Pasaje citado
>>

David Pujante (Cartagena, España, 1953). Profesor universitario y poeta. Catedrático de Teoría de la Literatura y Literatura Comparada en la Universidad de Valladolid y actualmente Profesor Honorífico. Fue galardonado por la Academia Hispanoamericana de Buenas Letras con el Premio Dámaso Alonso 2018. Su poemario El sueño de una sombra fue seleccionado para el Premio Nacional de Literatura el año 2020.
Avance
La retórica, que, según el diccionario de la RAE, es el «arte de bien decir, de dar al lenguaje escrito o hablado eficacia bastante para deleitar, persuadir o conmover», equivale también, cuando se usa como adjetivo, a algo «vacuo, falto de contenido». Por encima de esos dos aspectos, la retórica, desde el principio, desde los sofistas que la enseñaban, tiene un claro potencial político. Ya en Atenas, se trataba de hablar bien para argumentar del mejor modo posible en la asamblea y en los tribunales. Rechazando el uso peyorativo del término, y yendo más allá de los aspectos lingüísticos, el catedrático y experto en la materia David Pujante enfatiza en este trabajo el potencial social y político de la retórica.

<<

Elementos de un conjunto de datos
>>

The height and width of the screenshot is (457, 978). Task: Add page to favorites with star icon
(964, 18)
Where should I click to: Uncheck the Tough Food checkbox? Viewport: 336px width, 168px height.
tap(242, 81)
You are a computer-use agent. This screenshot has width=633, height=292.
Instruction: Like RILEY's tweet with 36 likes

<<

Tus tareas
a) Según el pasaje sobre la retórica, ¿qué premio recibió David Pujante de la Academia Hispanoamericana de Buenas Letras en 2018?
b) Continúa el pasaje sobre la retórica a partir de su última oración.
El material procede de una fuente distinta a la del pasaje sobre la retórica.

Respuestas por tarea
a) El Premio Dámaso Alonso.

b)
Se detiene, por supuesto, en la parte lingüística del asunto, el aprendizaje del bien escribir, detallando las partes del discurso, distinguiendo los dos tipos de discurso retórico, el ensayo erudito y el discurso homilético (el de los sermones), o refiriéndose a la metáfora como expresión más característica de la retórica. Pero el propósito del libro —su tesis central y su hilo conductor— es poner el acento en su utilidad social. Como dice su subtítulo, la retórica sirve como antídoto de necedades. La utilidad de la retórica, su necesidad, se desprende, como la conclusión de un silogismo, de dos premisas: que «el mundo cobra sentido a través de la palabra, existe gracias a ella», y que la tarea original de la retórica es encontrar las palabras adecuadas. En la primera insiste el autor, afirmando que no tenemos otra forma de apropiarnos el mundo que no sea la del lenguaje; «todo vivir humano ocurre en conversaciones y es en ese espacio donde se crea la realidad en la que vivimos… y esa realidad en la que vivimos es una consecuencia de nuestro discursear».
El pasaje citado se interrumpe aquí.